News/Research

Lyman Dispatch: Anushah Hossain

10 Sep, 2020

Lyman Dispatch: Anushah Hossain

Anushah Hossain received the 2020 Lyman Fellowship for her dissertation on a multi-lingual internet. The Peter Lyman Graduate Fellowship in new media, established in the memory of esteemed UC Berkeley Professor Peter Lyman, provides a stipend to a UC Berkeley Ph.D. candidate to support the writing of his or her Ph.D. dissertation on a topic related to new media. The fellowship is supported by donations from Professor Barrie Thorne, Sage Publications, and many individual friends and faculty.

Here's what Hossain said about the experience:

In late 2000, an email was sent out to the Unicode Consortium mailing list, asking about the missing Bangla character khanda ta. Unicode was an international standards body based out of Silicon Valley, whose mission it was to create a single scheme for use by every computer to represent every known script. It had launched in 1991 and by the release of its third edition in 1999, had come to support every commercially-viable and national script and achieve buy-in from governments and major technology companies.

When the email was sent regarding khanda ta, major Indic scripts such as Bangla had already been encoded in the Standard. But users were beginning to ask for adjustments. From their perspective, it appeared characters were missing, or certain encodings were prone to error. These challenges were taking place over public Consortium mailing lists and open meetings, and originated frequently from Indic-language users. Khanda ta was one of the earliest of such challenges, and remains in popular memory amongst many of interviewees during my Lyman fellowship research on Bangla-language computing this summer.

Part of what makes Indic scripts prone to discussion is that they are complex scripts, meaning the shape of a character -- how it appears on a page or screen -- depends on the context in which that character is being used. The early discussion around khanda ta, for example, was about whether it was truly a unique character, requiring its own spot in the Standard, or whether it was an alternate form of an already-encoded character.
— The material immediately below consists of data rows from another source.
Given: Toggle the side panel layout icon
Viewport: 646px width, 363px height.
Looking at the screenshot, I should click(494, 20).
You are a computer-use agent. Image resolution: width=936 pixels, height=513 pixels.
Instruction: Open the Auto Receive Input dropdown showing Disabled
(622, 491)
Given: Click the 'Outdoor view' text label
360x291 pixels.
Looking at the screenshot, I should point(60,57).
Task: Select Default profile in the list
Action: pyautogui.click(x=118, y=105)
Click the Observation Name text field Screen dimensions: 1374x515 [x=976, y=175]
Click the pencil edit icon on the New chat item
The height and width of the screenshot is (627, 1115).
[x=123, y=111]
A later point of discussion was how the character would ultimately encoded: with its own single “codepoint” or with a sequence of them. Though Unicode usually erred towards sequences, experiences with Indic characters such as khanda ta eventually taught them to revise their stance. Sequencing characters from complex scripts proved difficult for implementation further up the computing stack.
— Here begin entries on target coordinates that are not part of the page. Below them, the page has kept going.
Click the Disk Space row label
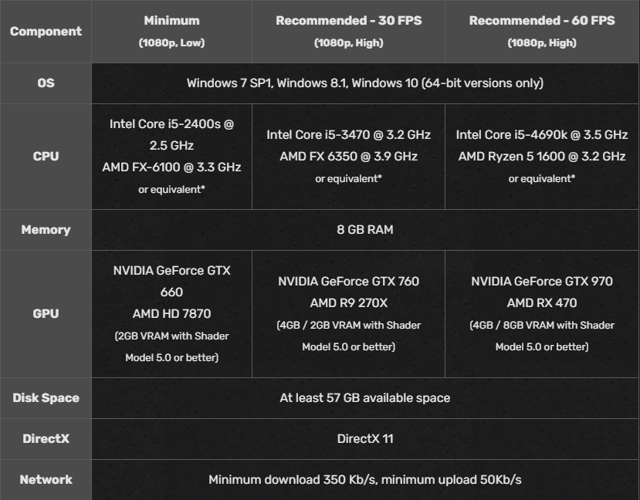 (46, 398)
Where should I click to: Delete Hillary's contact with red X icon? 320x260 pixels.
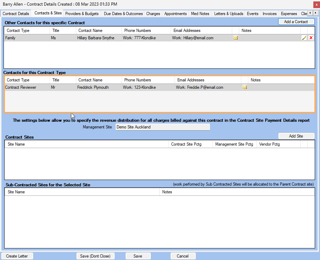click(311, 38)
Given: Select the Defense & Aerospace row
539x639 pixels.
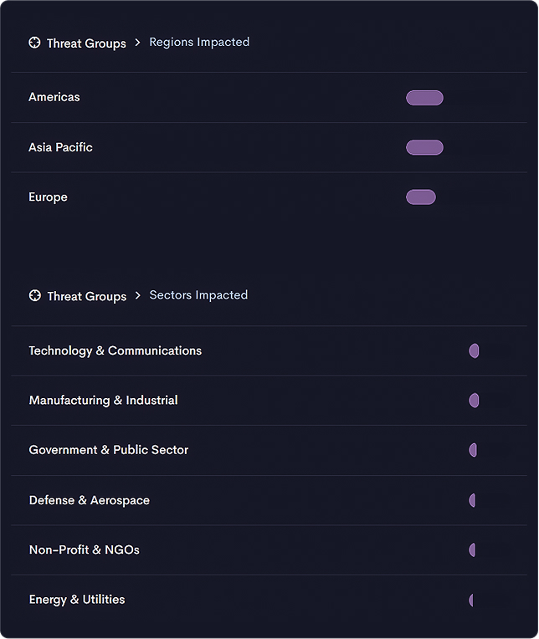Looking at the screenshot, I should [270, 500].
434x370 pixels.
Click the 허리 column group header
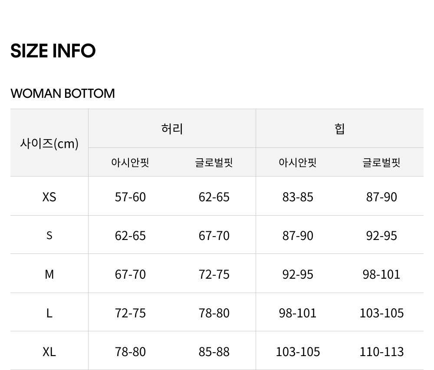tap(172, 129)
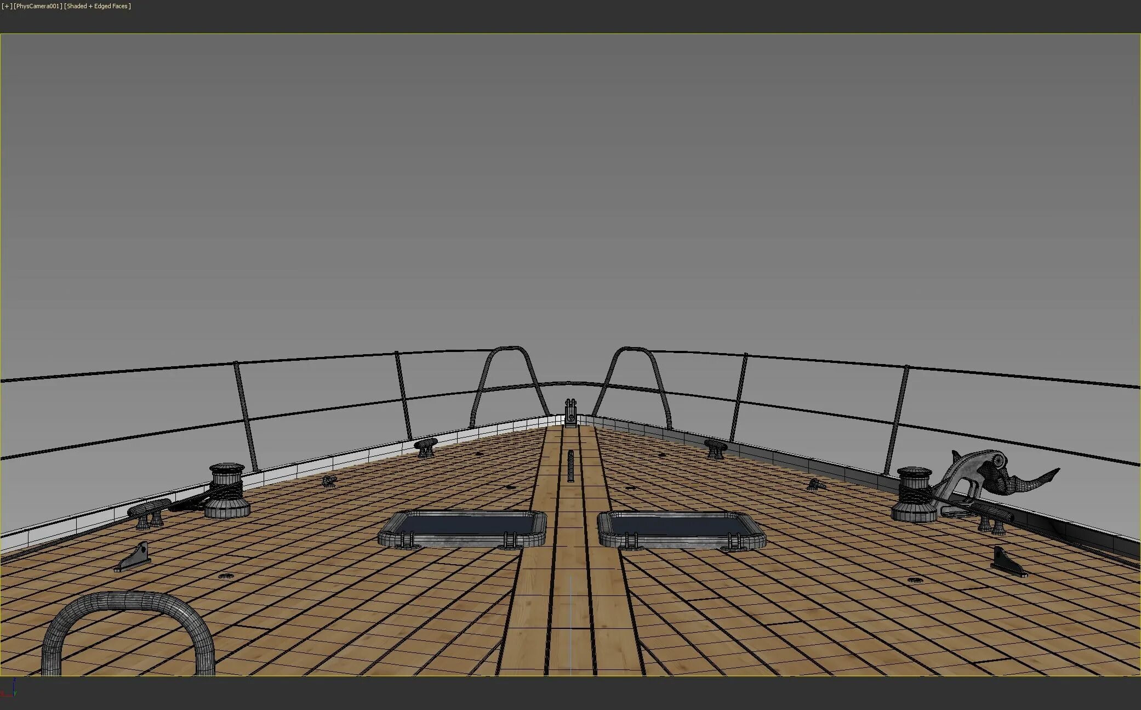Select the left forward mooring cleat near railing
1141x710 pixels.
[426, 446]
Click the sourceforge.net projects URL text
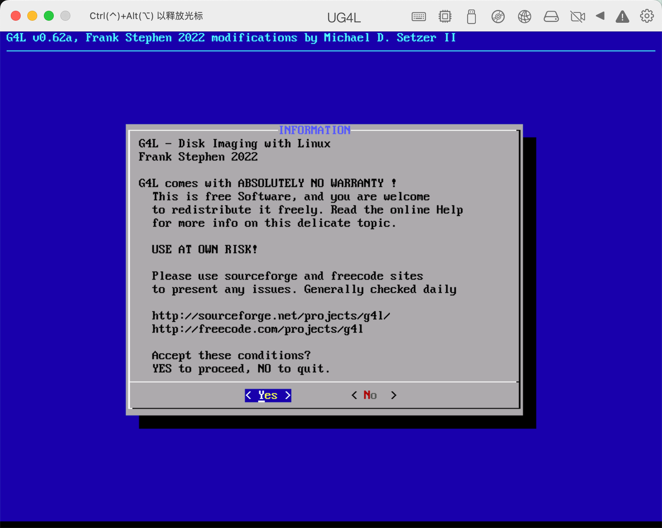Screen dimensions: 662x528 pyautogui.click(x=271, y=316)
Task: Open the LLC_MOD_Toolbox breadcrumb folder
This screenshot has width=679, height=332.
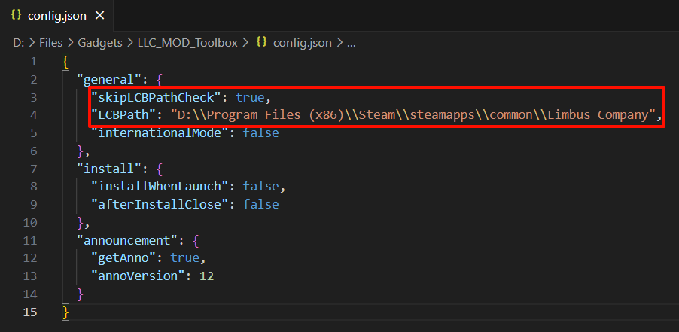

The debate over khanda ta played out over four years, and involved members from the Unicode Consortium; Bangla-computing activists from Bangladesh, West Bengal, and the diaspora; and occasional interlocutors from universities, language academies, and industry. The earliest rumblings had come from grassroots organizations and digital pioneers who had taken on the mission of Bangla-computing and were beginning to advocate for changes when their national governments would not. While the character was an example of technical redundancy and mob-mentality for its detractors, it came to represent the need for preservation and completeness of the Bengali identity in the digital environment for its proponents. We see that eventually, khanda ta is encoded with a single codepoint — a singular victory for Bangla-computing volunteers — but persists as a meme and mistake in the minds of some Unicode members.
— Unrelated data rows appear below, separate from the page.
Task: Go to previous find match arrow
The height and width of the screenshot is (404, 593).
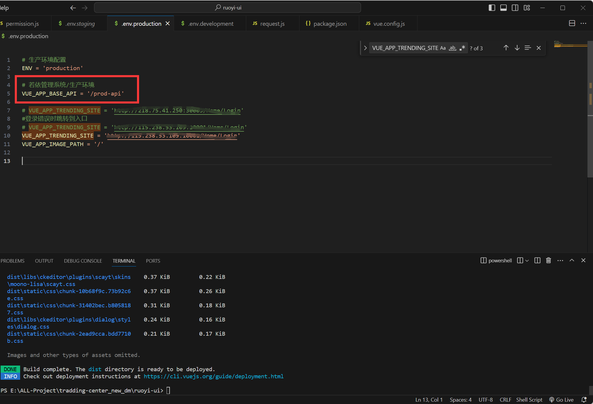Action: coord(506,48)
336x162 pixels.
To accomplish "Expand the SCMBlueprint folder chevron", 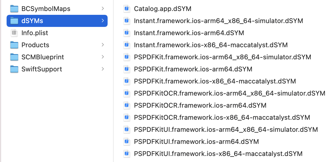I will tap(103, 57).
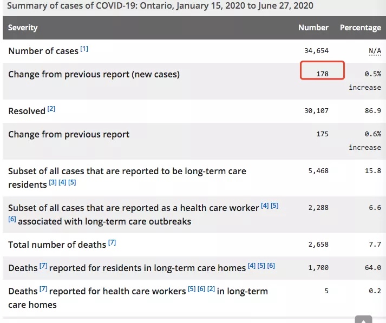Open footnote [6] before associated with long-term care
The image size is (386, 323).
12,219

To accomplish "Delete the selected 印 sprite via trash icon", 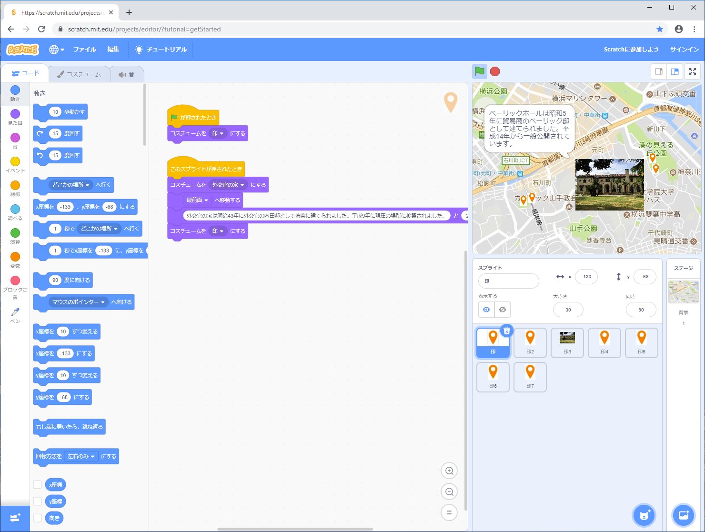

As I work on my dissertation on the history and politics of Bangla-language computing, I am beginning to disentangle the various axes along which tensions often strike: between programmer and user, between grassroots organizations and governments, between Bangladesh and India, and India and the West. The story of khanda ta serves as an entry to two chapters of my dissertation that will touch on these topics. The first is on the language politics of the subcontinent, from the late colonial period through independence, and how they manifest today in digital institutions such as Unicode. The second will focus on the khanda ta episode as an exploration of how (and whose) values are embedded in code. I apply a new media lens to this second chapter in particular, referencing Winner’s (1980) notion of the politics of technical artifacts, and Anderson’s (1983) notion of print media promulgating national identity.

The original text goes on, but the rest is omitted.